ENTRIES SUPPLIED START

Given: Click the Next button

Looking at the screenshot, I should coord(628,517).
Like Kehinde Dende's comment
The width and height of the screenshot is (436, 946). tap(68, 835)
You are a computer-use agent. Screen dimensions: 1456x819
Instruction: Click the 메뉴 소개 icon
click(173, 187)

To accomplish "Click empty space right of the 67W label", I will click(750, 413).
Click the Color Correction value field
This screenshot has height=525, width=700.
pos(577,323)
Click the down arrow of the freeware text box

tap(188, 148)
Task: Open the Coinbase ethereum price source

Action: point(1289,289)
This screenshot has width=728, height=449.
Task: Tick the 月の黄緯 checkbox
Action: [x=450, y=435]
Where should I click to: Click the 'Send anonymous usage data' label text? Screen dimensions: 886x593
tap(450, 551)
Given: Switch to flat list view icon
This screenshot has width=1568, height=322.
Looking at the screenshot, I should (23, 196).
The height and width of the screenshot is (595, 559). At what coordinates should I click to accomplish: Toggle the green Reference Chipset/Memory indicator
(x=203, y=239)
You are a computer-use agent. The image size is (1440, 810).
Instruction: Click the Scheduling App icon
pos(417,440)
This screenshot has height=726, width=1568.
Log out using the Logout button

ENTRIES SUPPLIED END

• BRIEF
Scan the material for lines that hold the word "computer", then say how many there are and nothing else.

• FINISHED EXERCISE
2